The highest recognition and honor a building can achieve in the United States is the designation, National Historic Landmark. The Guaranty Building, built in 1894-1895, was so designated in 1975. It is nationally regarded as a milestone in modern skyscraper architecture, and Chicago architect Louis Henri Sullivan was its creator.

With its refined and elaborately decorated terra -cotta exterior, the building is not only supremely handsome, but its inner structure of steel support with applied exterior curtain walls was a major innovation from wall supported structures that were the only way to build since before the Greeks. The breakthrough started by architects like Louis Sullivan led to the great American invention, the skyscraper.

Louis Sullivan (1856-1924) studied architecture at Massachusetts Institute of Technology and the Ecole des Beaux Arts in Paris. In 1879, he Joined the architecture firm of brilliant Dankmar Adler in Chicago. Sullivan became the leader of the famous Chicago School of architects. He developed an organic theory, which he described in three words, "Form follows function," which may sound obvious today, but was highly original in the latter part of the 19th century.

As American cities and industry grew, so did office buildings, which wanted to be in the thick of things, and that meant an urban setting. Owners of such buildings, therefore, wanted to get the most out of crowded, valuable downtown sites. This, in turn, created a demand for taller buildings. Historically, there were two limitations that restricted the height of buildings. One involved vertical transportation, which was solved in the 1860s by the invention of the modern elevator. The second concerned the structural system. which limited building heights by the number of stones or bricks that could be stacked on top of one another without having impracticably thick walls. By 1890, steel was being mass produced, and it permitted a strong. slender skeleton that could support itself, the weight of many floors, and a thin, light curtain wall for weatherproofing. The remaining challenge was to make the end result aesthetically pleasing. Louis Sullivan was the first with the best solution. His skyscrapers looked tall, proud, and soaring.

Consider the Guaranty Building, one of the earliest skyscrapers and certainly one of the most handsome.
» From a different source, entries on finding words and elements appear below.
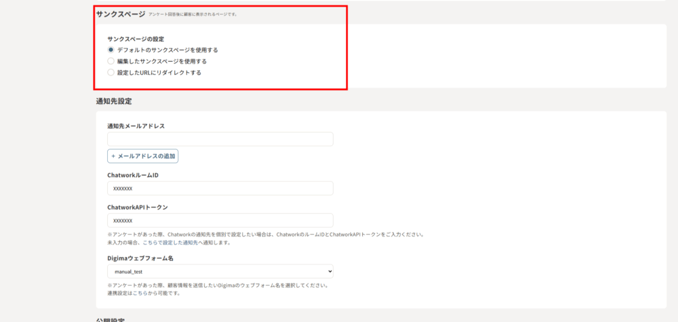Screen dimensions: 678x322
Task: Click into the ChatworkAPIトークン text field
Action: [x=220, y=221]
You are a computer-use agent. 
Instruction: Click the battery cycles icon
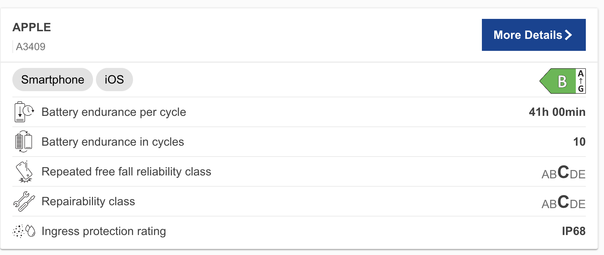click(24, 142)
Vertical shafts of piers soar uninterrupted past multiple, uniform office floors to be capped by a row of oculus windows and a mighty cornice. The whole has the elegance of a rectangular fluted column. Then, to give the building its final exuberance. Sullivan sheathed it in lively, reddish brown terra cotta that is ornamented with elaborate designs.

The Guaranty Building clearly shows Louis Sullivan to be the most competent architect of his period and is a treasured masterpiece on Buffalo's urban landscape.

Photo above: Fine metalwork on the interior of the Guaranty Building reflects the elaborate designs of the exterior facade. A fire in 1974 severely damaged upper floors, and the building was almost razed. It was superbly restored, fortunately, at a cost of more than $8 million, making the building a jewel in Buffalo's Downtown. It is National Historic Landmark.